Nasopharyngeal airways, also referred to as nasal airways, are also used to alleviate airway obstructions. They create an air passageway between the nose and posterior pharynx. Nasal airways may cause discomfort, increase heart rate and blood pressure, and can cause nasal injury and nosebleeds.

Endotracheal tubes (ETT) are inserted beyond the vocal cords into the trachea, which is farther into the oral passageway than an oral airway. ETTs are somewhat flexible and compressible, which enables a patient to collapse the ETT by biting, which can cut off the air supply and lead to hypoxia and/or negative pressure pulmonary edema. One advantage ETTs have over oral and nasopharyngeal airways is that they include an inflatable portion which creates a seal in the airway. This prevents oxygen diffusion into the surgical field.

Most laryngeal mask airway (LMA) are also flexible and compressible and are seated above the vocal cords. The patient can bite the LMA, collapse it, and cause an airway obstruction. The LMA also prevents oxygen diffusion into the surgical field.

Face-mask ventilation is commonly used to manually assist or control ventilation and breathing for the patient and to deliver oxygen, with or without an oral or nasopharyngeal airway. Delivery of oxygen via a mask can be compromised with an improper seal by facial hair, variations in facial structure, deficient dentition, and obesity. Inadequate ventilation and oxygenation can lead to hypoxia causing cell death, decrease in cognitive functioning, coma or death.
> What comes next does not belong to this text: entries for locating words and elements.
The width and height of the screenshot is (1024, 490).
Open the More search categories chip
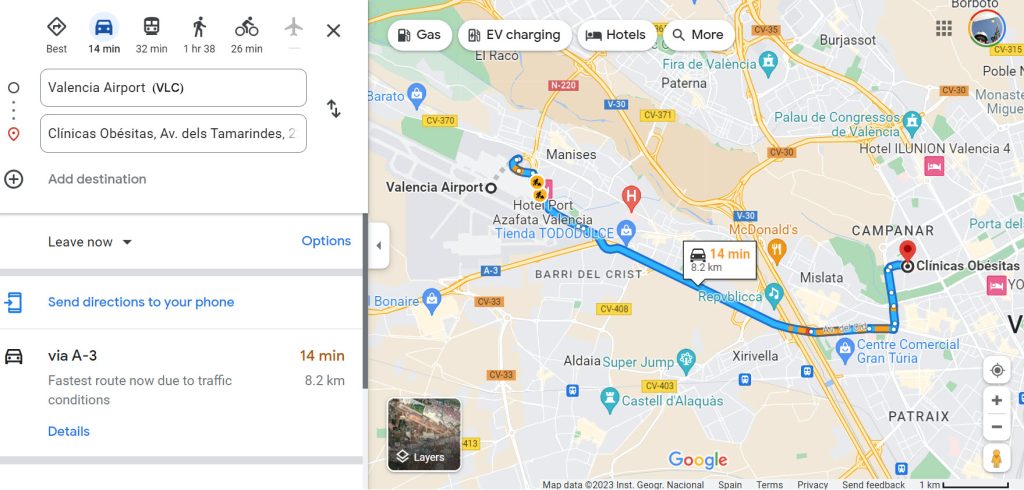click(x=698, y=35)
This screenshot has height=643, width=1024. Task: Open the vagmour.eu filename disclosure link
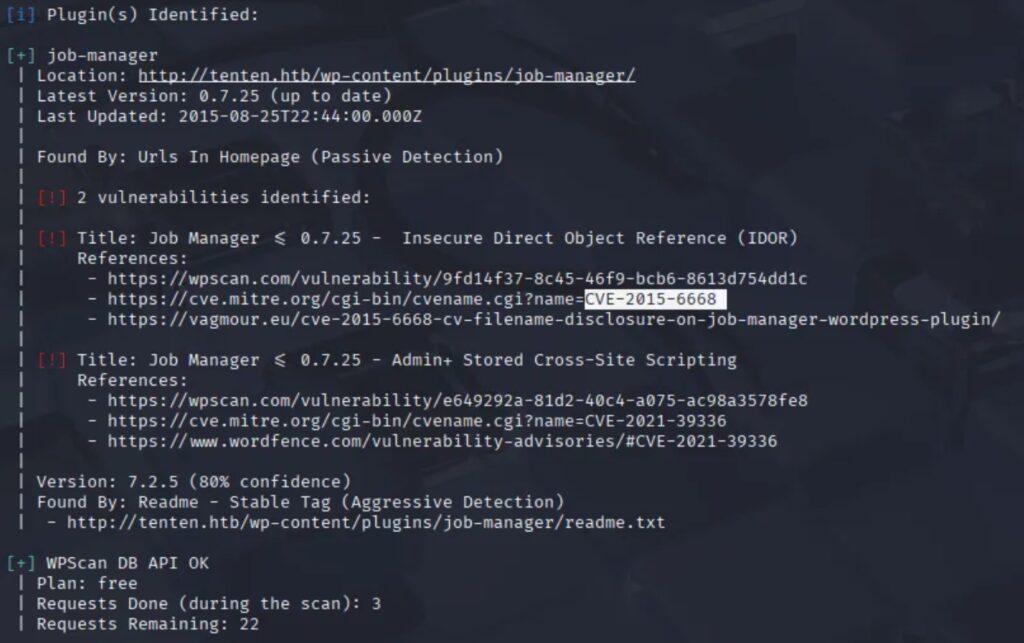(x=554, y=319)
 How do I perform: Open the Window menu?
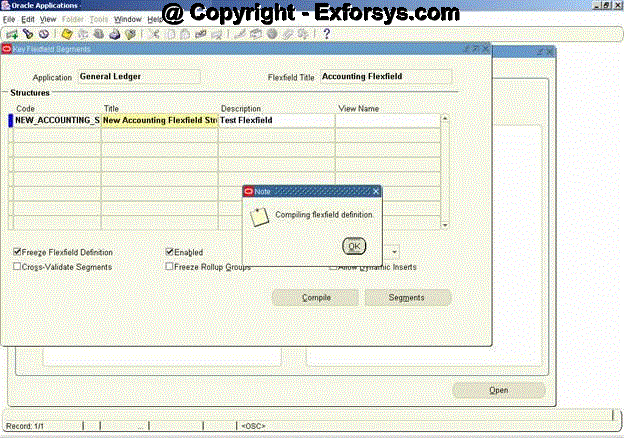[127, 19]
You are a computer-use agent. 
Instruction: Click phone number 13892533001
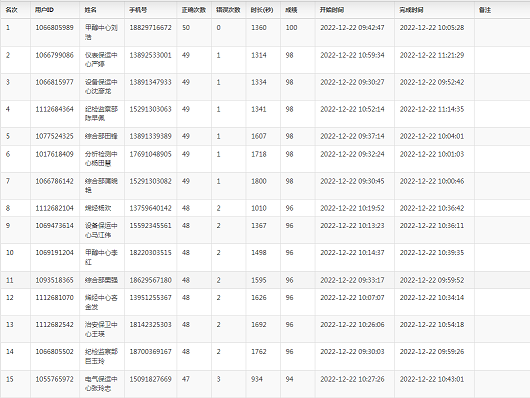click(x=150, y=55)
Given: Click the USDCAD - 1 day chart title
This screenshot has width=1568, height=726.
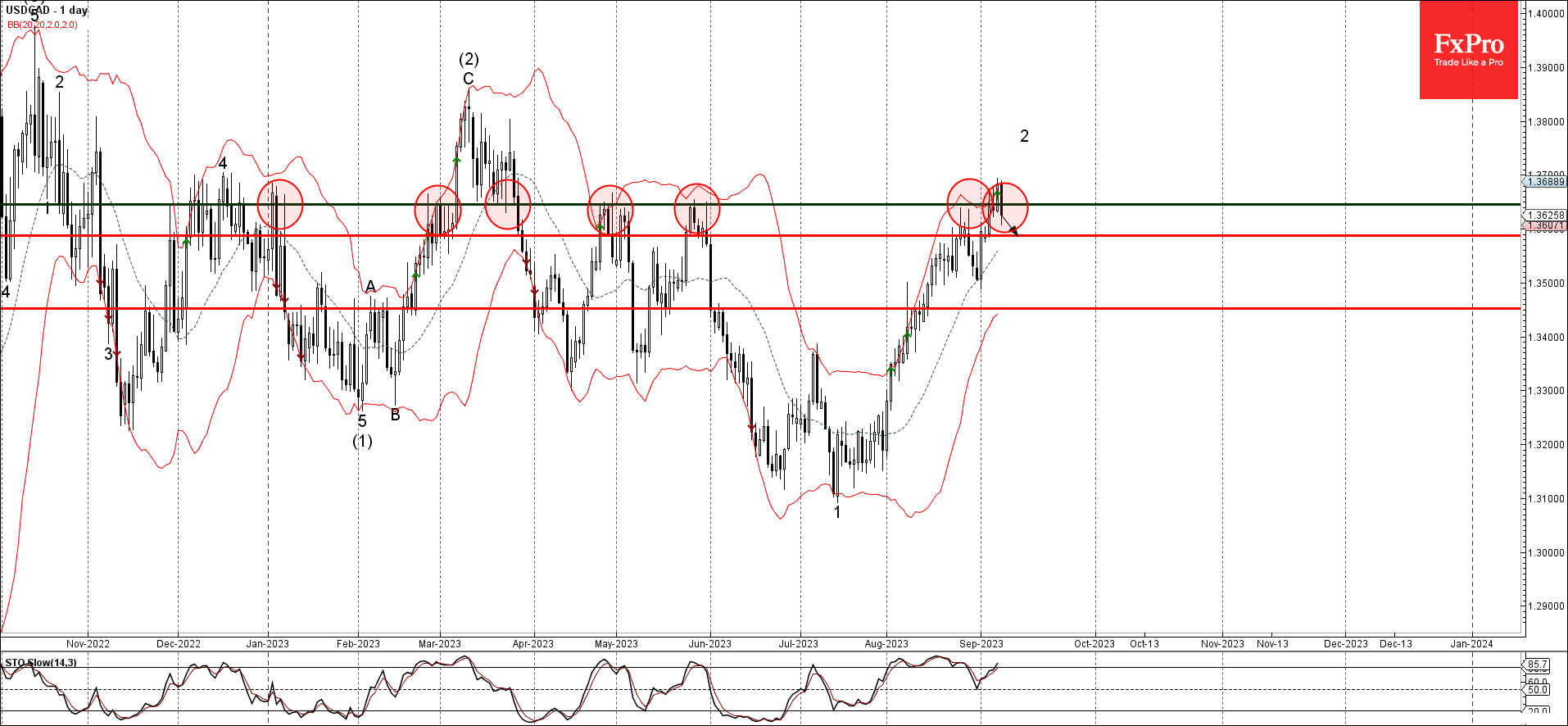Looking at the screenshot, I should pos(46,10).
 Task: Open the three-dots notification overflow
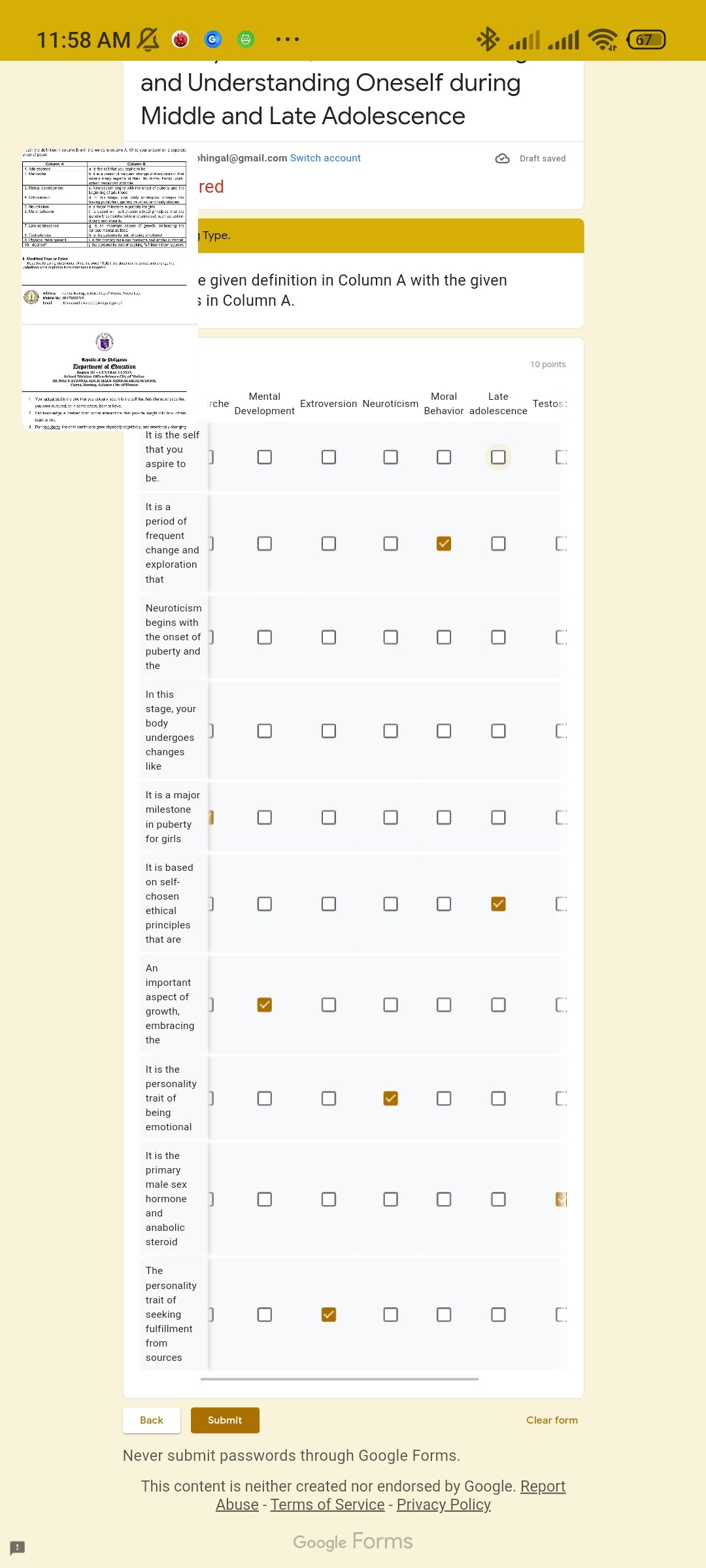tap(288, 39)
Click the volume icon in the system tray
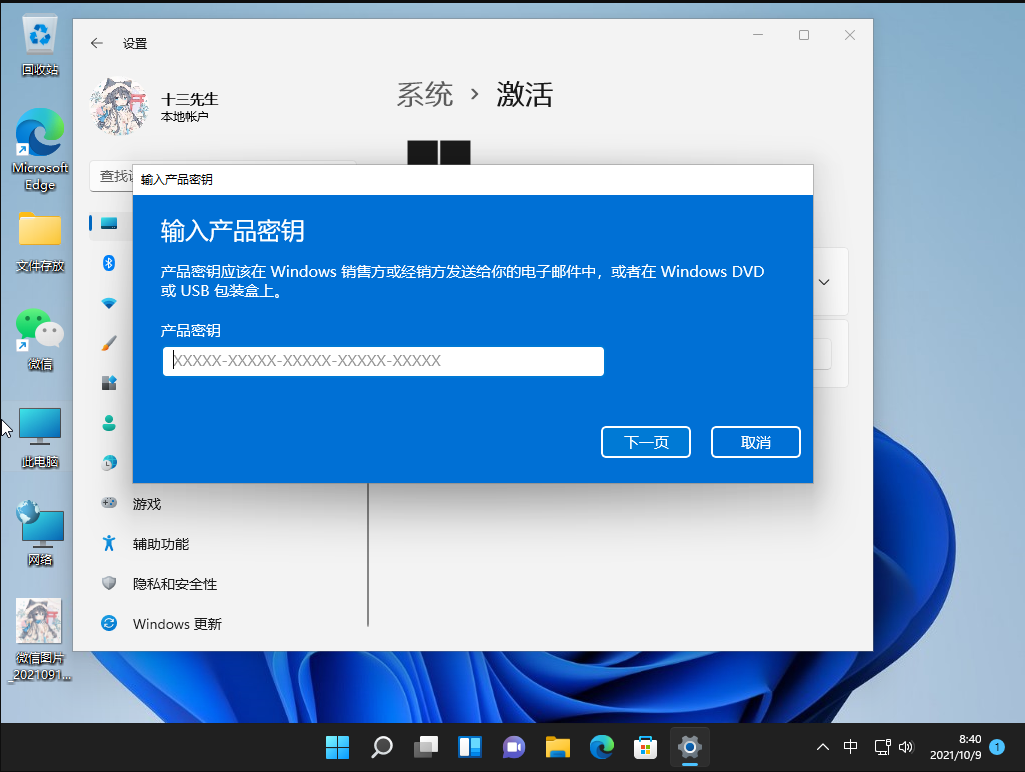Image resolution: width=1025 pixels, height=772 pixels. coord(906,746)
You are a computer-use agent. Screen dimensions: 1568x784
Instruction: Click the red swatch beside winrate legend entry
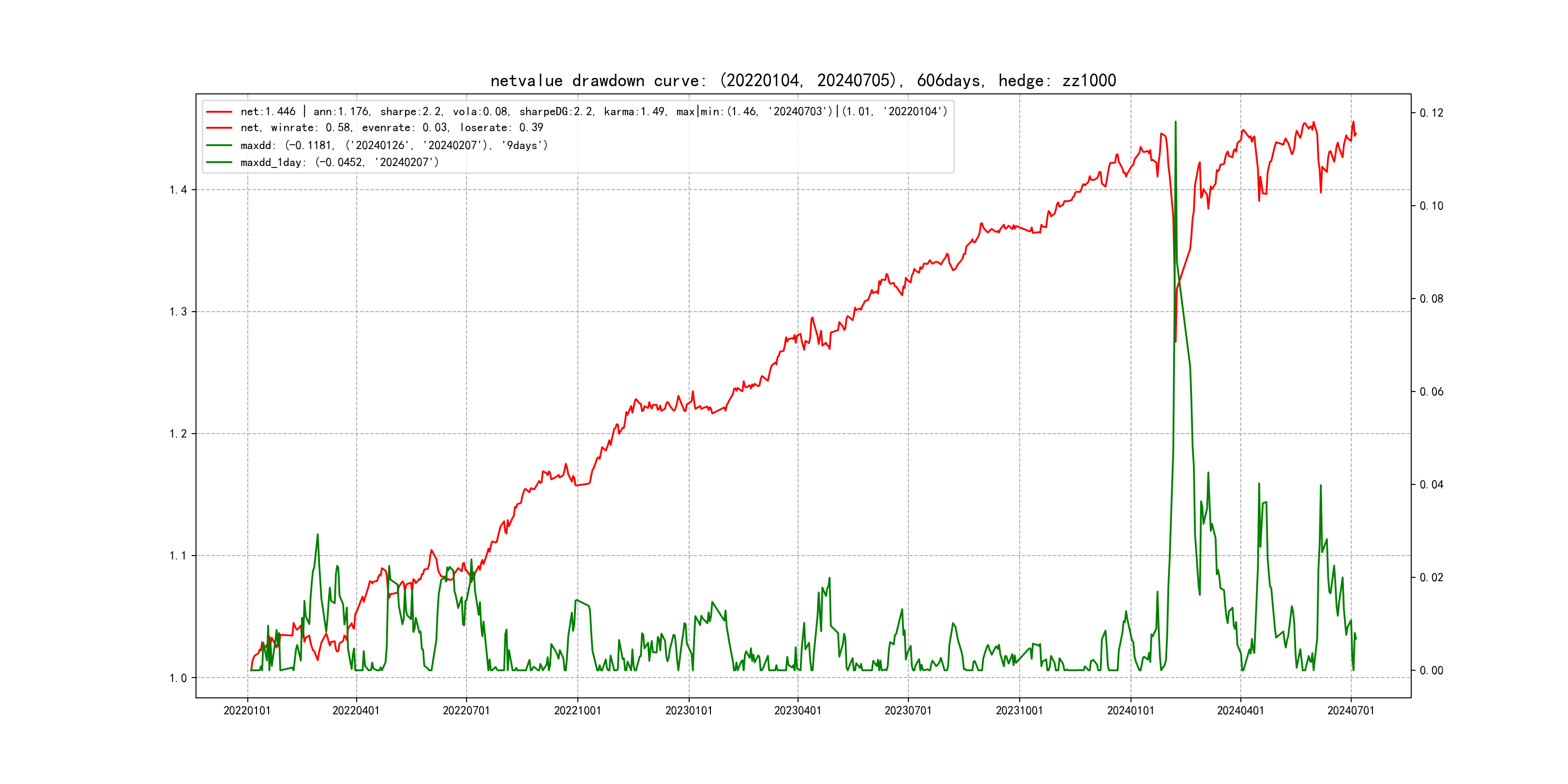coord(219,128)
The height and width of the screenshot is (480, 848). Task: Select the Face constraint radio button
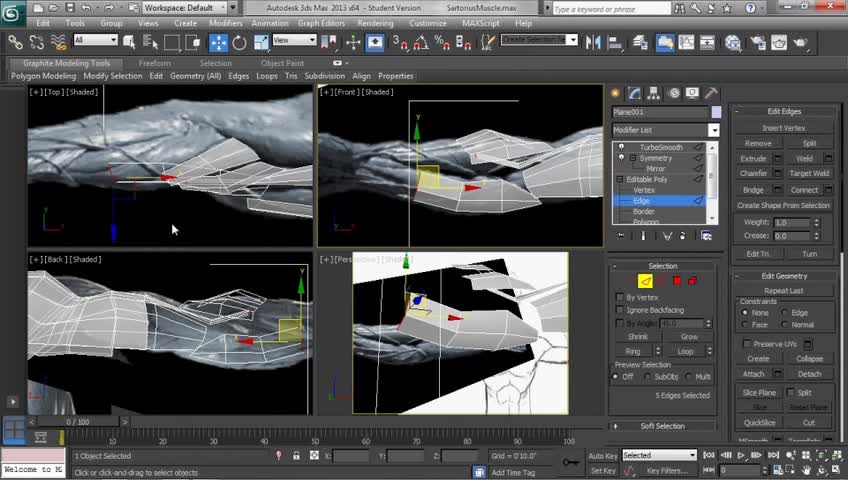point(745,325)
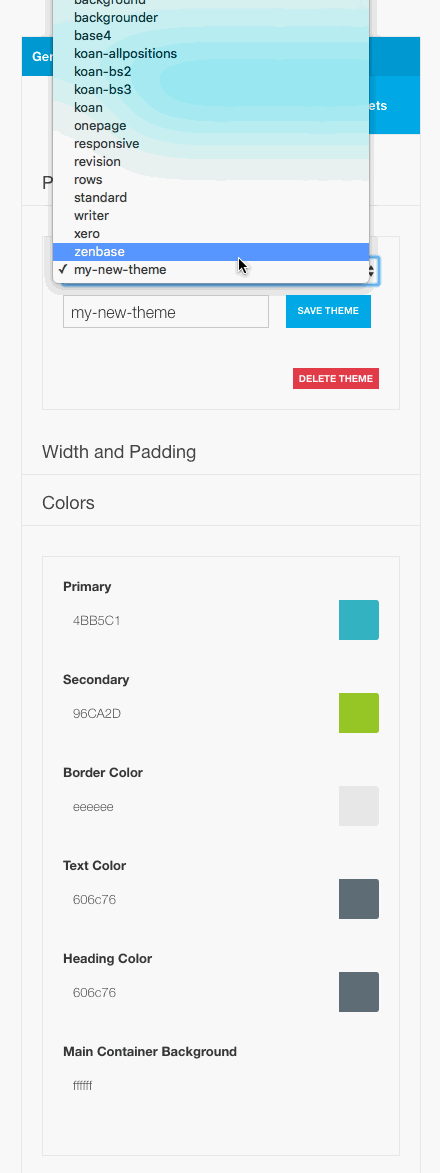Viewport: 440px width, 1173px height.
Task: Open the Heading Color swatch
Action: (359, 992)
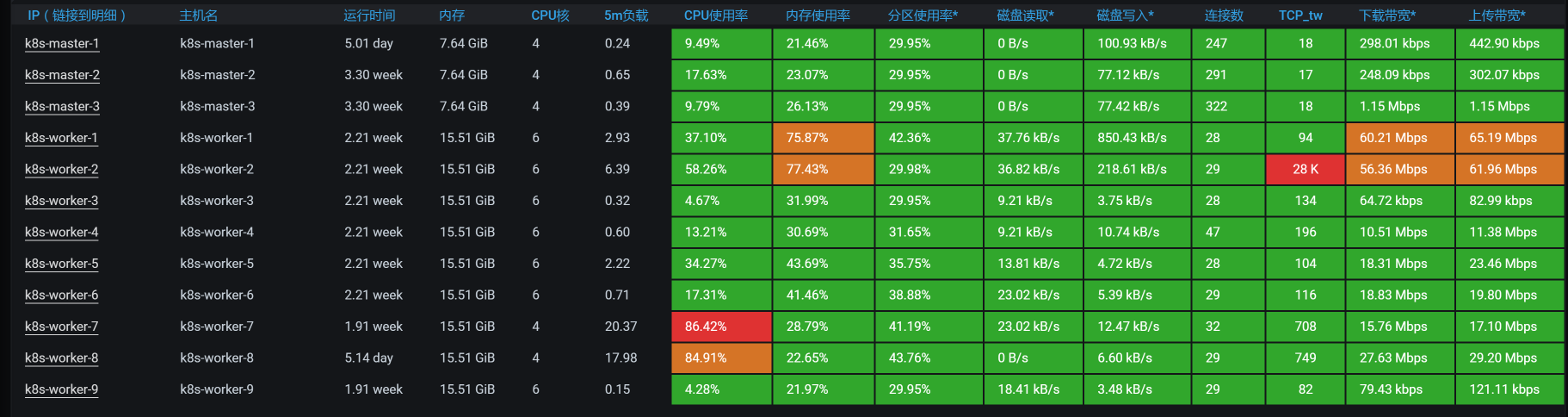Sort by the 5m负载 column header
1568x417 pixels.
click(626, 16)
Patents under monitored anesthesia care (MAC) receiving supplemental oxygen via open delivery systems have an increased operating room fire risk. When patients require supplemental oxygen, as needed with heavy sedation for a procedure above the sternum, the electrocautery and oxygen become close in proximity, increasing the fire risk. Decreasing the oxygen concentration diffusion into the surgical field and supplying oxygen closer to the vocal cords, decreases the risk of a potential surgical fire and increases patient safety.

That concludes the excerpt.